◆ WHAT TO PRODUCE ◆
Reproduce the complete set of records, exactly as they appear.

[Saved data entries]
==*==

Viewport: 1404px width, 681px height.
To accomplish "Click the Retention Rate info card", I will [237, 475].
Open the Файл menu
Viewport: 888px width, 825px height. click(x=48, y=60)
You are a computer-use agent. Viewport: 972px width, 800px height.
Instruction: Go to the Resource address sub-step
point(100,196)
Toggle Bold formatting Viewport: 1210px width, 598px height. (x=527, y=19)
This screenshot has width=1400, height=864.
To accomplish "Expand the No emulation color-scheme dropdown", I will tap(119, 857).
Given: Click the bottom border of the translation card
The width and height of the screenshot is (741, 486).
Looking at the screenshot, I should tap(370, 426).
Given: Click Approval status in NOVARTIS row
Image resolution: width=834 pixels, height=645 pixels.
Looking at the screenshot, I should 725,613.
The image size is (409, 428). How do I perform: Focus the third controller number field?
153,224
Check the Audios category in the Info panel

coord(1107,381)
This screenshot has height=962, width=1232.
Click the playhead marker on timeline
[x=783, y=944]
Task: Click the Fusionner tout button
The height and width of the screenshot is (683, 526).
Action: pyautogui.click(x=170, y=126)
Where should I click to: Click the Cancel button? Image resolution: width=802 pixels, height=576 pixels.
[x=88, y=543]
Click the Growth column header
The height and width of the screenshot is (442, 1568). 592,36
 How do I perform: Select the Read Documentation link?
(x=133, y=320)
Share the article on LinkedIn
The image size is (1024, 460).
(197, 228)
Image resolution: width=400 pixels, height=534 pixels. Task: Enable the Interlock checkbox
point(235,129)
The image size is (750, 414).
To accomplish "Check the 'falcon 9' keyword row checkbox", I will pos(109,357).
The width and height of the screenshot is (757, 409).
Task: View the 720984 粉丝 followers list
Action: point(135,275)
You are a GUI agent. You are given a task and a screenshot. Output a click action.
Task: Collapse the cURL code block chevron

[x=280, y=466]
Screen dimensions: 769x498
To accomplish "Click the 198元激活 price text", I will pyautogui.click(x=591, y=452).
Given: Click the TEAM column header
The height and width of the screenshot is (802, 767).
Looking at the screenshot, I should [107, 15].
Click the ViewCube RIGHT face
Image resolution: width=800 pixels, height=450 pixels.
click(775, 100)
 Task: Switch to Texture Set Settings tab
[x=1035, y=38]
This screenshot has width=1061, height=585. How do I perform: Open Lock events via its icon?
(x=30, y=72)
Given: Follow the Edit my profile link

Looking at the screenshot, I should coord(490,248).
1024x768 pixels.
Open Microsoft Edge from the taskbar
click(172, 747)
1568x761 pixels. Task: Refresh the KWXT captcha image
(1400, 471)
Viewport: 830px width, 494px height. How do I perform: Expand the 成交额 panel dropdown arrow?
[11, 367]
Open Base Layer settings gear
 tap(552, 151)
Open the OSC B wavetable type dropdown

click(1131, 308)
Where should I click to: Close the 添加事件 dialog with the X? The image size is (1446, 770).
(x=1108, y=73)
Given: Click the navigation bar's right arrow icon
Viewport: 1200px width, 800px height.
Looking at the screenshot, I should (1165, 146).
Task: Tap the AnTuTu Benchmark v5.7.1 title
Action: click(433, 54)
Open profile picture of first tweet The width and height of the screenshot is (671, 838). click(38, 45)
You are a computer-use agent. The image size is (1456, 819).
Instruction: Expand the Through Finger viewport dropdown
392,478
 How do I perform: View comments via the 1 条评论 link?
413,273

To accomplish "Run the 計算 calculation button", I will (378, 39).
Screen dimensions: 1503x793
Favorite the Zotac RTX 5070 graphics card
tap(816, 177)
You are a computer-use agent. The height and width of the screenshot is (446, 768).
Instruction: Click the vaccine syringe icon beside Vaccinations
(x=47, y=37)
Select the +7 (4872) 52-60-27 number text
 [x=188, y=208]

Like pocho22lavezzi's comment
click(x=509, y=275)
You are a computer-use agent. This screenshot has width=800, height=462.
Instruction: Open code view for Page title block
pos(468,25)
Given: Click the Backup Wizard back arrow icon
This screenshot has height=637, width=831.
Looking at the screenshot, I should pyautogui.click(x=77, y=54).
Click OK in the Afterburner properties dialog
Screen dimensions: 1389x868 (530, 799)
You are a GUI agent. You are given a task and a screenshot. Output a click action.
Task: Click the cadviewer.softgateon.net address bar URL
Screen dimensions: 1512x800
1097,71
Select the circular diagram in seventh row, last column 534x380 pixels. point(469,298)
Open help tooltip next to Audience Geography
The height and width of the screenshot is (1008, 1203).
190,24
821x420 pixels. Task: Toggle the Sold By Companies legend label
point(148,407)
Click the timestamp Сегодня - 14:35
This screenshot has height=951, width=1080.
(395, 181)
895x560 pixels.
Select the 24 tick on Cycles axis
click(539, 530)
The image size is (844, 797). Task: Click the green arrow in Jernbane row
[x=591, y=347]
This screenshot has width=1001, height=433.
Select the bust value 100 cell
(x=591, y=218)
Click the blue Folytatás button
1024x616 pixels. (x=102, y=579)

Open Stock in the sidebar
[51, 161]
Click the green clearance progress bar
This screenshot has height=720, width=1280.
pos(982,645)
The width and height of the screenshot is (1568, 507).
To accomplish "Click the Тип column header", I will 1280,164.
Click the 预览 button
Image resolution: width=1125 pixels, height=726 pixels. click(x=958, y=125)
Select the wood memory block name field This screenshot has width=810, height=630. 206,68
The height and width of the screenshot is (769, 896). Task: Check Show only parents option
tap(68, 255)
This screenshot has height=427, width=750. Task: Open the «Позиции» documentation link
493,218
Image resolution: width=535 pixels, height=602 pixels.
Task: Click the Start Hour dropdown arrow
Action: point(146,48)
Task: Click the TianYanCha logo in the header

==*==

◆ EXERCISE OUTPUT ◆
Viewport: 1404px width, 681px height.
To accomplish "Click the Retention Rate info card", I will [237, 475].
Open the Файл menu
Viewport: 888px width, 825px height. click(x=48, y=60)
You are a computer-use agent. Viewport: 972px width, 800px height.
Instruction: Go to the Resource address sub-step
point(100,196)
Toggle Bold formatting Viewport: 1210px width, 598px height. (x=527, y=19)
This screenshot has width=1400, height=864.
To accomplish "Expand the No emulation color-scheme dropdown", I will tap(119, 857).
Given: Click the bottom border of the translation card
The width and height of the screenshot is (741, 486).
Looking at the screenshot, I should tap(370, 426).
Given: Click Approval status in NOVARTIS row
Image resolution: width=834 pixels, height=645 pixels.
Looking at the screenshot, I should 725,613.
The image size is (409, 428). How do I perform: Focus the third controller number field?
153,224
Check the Audios category in the Info panel

coord(1107,381)
This screenshot has height=962, width=1232.
Click the playhead marker on timeline
[x=783, y=944]
Task: Click the Fusionner tout button
The height and width of the screenshot is (683, 526).
Action: pyautogui.click(x=170, y=126)
Where should I click to: Click the Cancel button? Image resolution: width=802 pixels, height=576 pixels.
[x=88, y=543]
Click the Growth column header
The height and width of the screenshot is (442, 1568). 592,36
 How do I perform: Select the Read Documentation link?
(x=133, y=320)
Share the article on LinkedIn
The image size is (1024, 460).
(197, 228)
Image resolution: width=400 pixels, height=534 pixels. Task: Enable the Interlock checkbox
point(235,129)
The image size is (750, 414).
To accomplish "Check the 'falcon 9' keyword row checkbox", I will pos(109,357).
The width and height of the screenshot is (757, 409).
Task: View the 720984 粉丝 followers list
Action: point(135,275)
You are a GUI agent. You are given a task and a screenshot. Output a click action.
Task: Collapse the cURL code block chevron

[x=280, y=466]
Screen dimensions: 769x498
To accomplish "Click the 198元激活 price text", I will pyautogui.click(x=591, y=452).
Given: Click the TEAM column header
The height and width of the screenshot is (802, 767).
Looking at the screenshot, I should [107, 15].
Click the ViewCube RIGHT face
Image resolution: width=800 pixels, height=450 pixels.
click(775, 100)
 Task: Switch to Texture Set Settings tab
[x=1035, y=38]
This screenshot has width=1061, height=585. How do I perform: Open Lock events via its icon?
(x=30, y=72)
Given: Follow the Edit my profile link

Looking at the screenshot, I should coord(490,248).
1024x768 pixels.
Open Microsoft Edge from the taskbar
click(172, 747)
1568x761 pixels. Task: Refresh the KWXT captcha image
(1400, 471)
Viewport: 830px width, 494px height. How do I perform: Expand the 成交额 panel dropdown arrow?
[11, 367]
Open Base Layer settings gear
 tap(552, 151)
Open the OSC B wavetable type dropdown

click(1131, 308)
Where should I click to: Close the 添加事件 dialog with the X? The image size is (1446, 770).
(x=1108, y=73)
Given: Click the navigation bar's right arrow icon
Viewport: 1200px width, 800px height.
Looking at the screenshot, I should (1165, 146).
Task: Tap the AnTuTu Benchmark v5.7.1 title
Action: click(433, 54)
Open profile picture of first tweet The width and height of the screenshot is (671, 838). click(38, 45)
You are a computer-use agent. The image size is (1456, 819).
Instruction: Expand the Through Finger viewport dropdown
392,478
 How do I perform: View comments via the 1 条评论 link?
413,273

To accomplish "Run the 計算 calculation button", I will (378, 39).
Screen dimensions: 1503x793
Favorite the Zotac RTX 5070 graphics card
tap(816, 177)
You are a computer-use agent. The height and width of the screenshot is (446, 768).
Instruction: Click the vaccine syringe icon beside Vaccinations
(x=47, y=37)
Select the +7 (4872) 52-60-27 number text
 [x=188, y=208]

Like pocho22lavezzi's comment
click(x=509, y=275)
You are a computer-use agent. This screenshot has width=800, height=462.
Instruction: Open code view for Page title block
pos(468,25)
Given: Click the Backup Wizard back arrow icon
This screenshot has height=637, width=831.
Looking at the screenshot, I should pyautogui.click(x=77, y=54).
Click OK in the Afterburner properties dialog
Screen dimensions: 1389x868 (530, 799)
You are a GUI agent. You are given a task and a screenshot. Output a click action.
Task: Click the cadviewer.softgateon.net address bar URL
Screen dimensions: 1512x800
1097,71
Select the circular diagram in seventh row, last column 534x380 pixels. point(469,298)
Open help tooltip next to Audience Geography
The height and width of the screenshot is (1008, 1203).
190,24
821x420 pixels. Task: Toggle the Sold By Companies legend label
point(148,407)
Click the timestamp Сегодня - 14:35
This screenshot has height=951, width=1080.
(395, 181)
895x560 pixels.
Select the 24 tick on Cycles axis
click(539, 530)
The image size is (844, 797). Task: Click the green arrow in Jernbane row
[x=591, y=347]
This screenshot has width=1001, height=433.
Select the bust value 100 cell
(x=591, y=218)
Click the blue Folytatás button
1024x616 pixels. (x=102, y=579)

Open Stock in the sidebar
[51, 161]
Click the green clearance progress bar
This screenshot has height=720, width=1280.
pos(982,645)
The width and height of the screenshot is (1568, 507).
To accomplish "Click the Тип column header", I will 1280,164.
Click the 预览 button
Image resolution: width=1125 pixels, height=726 pixels. click(x=958, y=125)
Select the wood memory block name field This screenshot has width=810, height=630. 206,68
The height and width of the screenshot is (769, 896). Task: Check Show only parents option
tap(68, 255)
This screenshot has height=427, width=750. Task: Open the «Позиции» documentation link
493,218
Image resolution: width=535 pixels, height=602 pixels.
Task: Click the Start Hour dropdown arrow
Action: point(146,48)
Task: Click the TianYanCha logo in the header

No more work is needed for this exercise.